**EXERCICE**
Recopiez à l'identique, s'il vous plaît, le passage ci-dessous, en commençant aux mots « De ces considérations, nous » et en vous arrêtant après « étaient sûrement respectées. ».

**PASSAGE**
● ● ●

De ces considérations, nous pouvons conclure que si la guerre se développait dans les conditions indiquées plus haut comme normales, c’est-à-dire si elle était régulièrement déclarée et si les Allemands ne commençaient les opérations actives qu’après la concentration complète de leurs armées, nous nous trouverions dans des conditions satisfaisantes, du moins quand nous aurons relevé les effectifs de notre artillerie et donné à notre cavalerie les soutiens mobiles qui lui sont indispensables. Etant donnée la forme enveloppante que prendra vraisemblablement l’offensive allemande, notre situation serait même excellente si la neutralité de la Belgique et celle de la Suisse étaient sûrement respectées.

● ● ●

[Enregistrements d'un jeu de données]
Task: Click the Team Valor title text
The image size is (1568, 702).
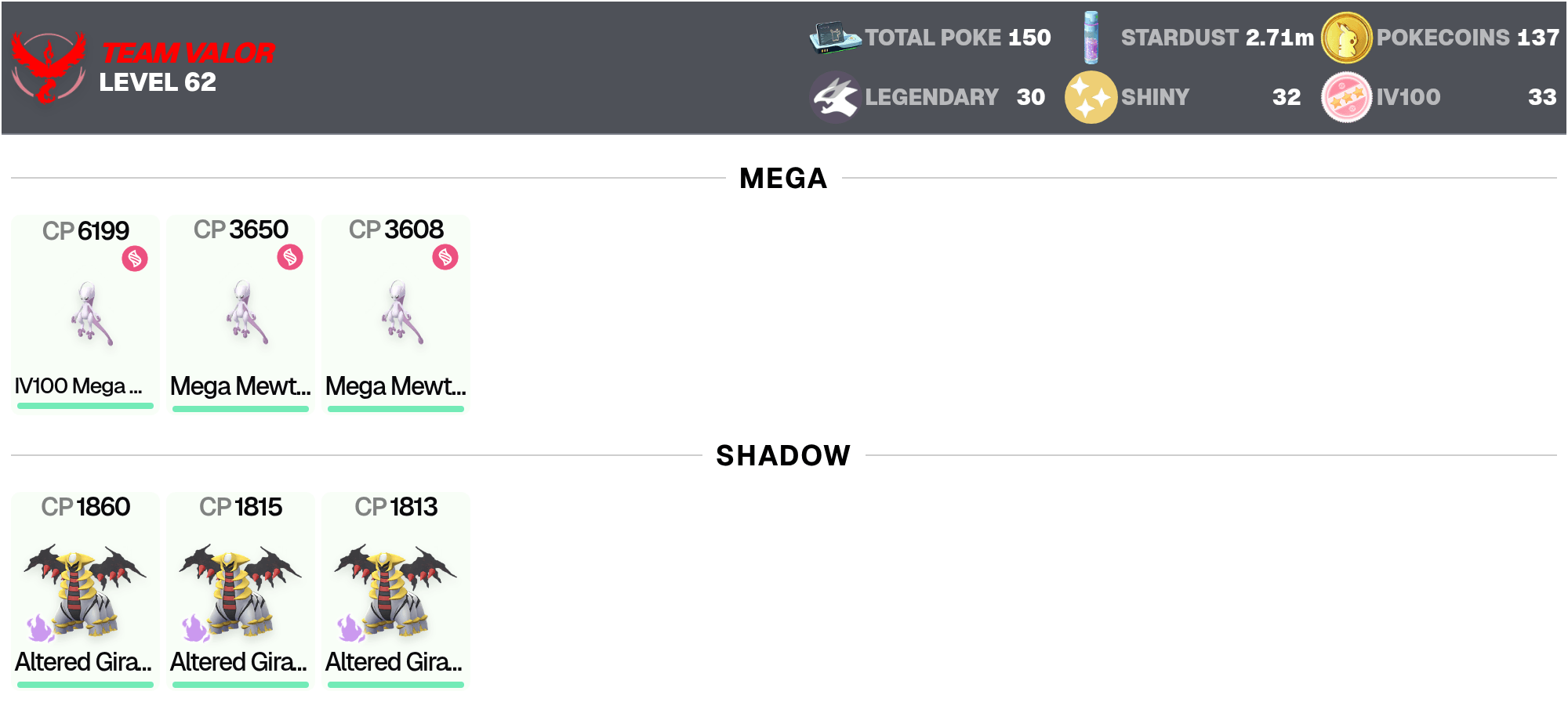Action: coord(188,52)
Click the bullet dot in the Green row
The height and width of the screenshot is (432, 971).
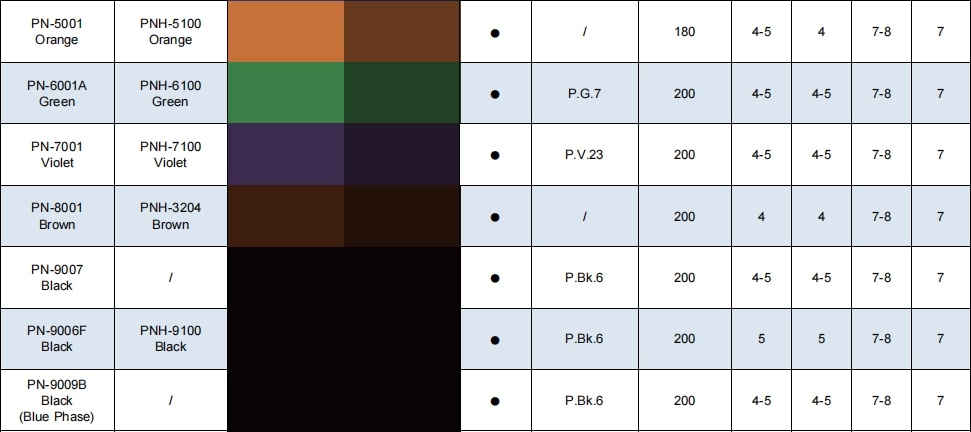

● ● ●

**SORTIE COMPLÈTE**
De ces considérations, nous pouvons conclure que si la guerre se développait dans les conditions indiquées plus haut comme normales, c’est-à-dire si elle était régulièrement déclarée et si les Allemands ne commençaient les opérations actives qu’après la concentration complète de leurs armées, nous nous trouverions dans des conditions satisfaisantes, du moins quand nous aurons relevé les effectifs de notre artillerie et donné à notre cavalerie les soutiens mobiles qui lui sont indispensables. Etant donnée la forme enveloppante que prendra vraisemblablement l’offensive allemande, notre situation serait même excellente si la neutralité de la Belgique et celle de la Suisse étaient sûrement respectées.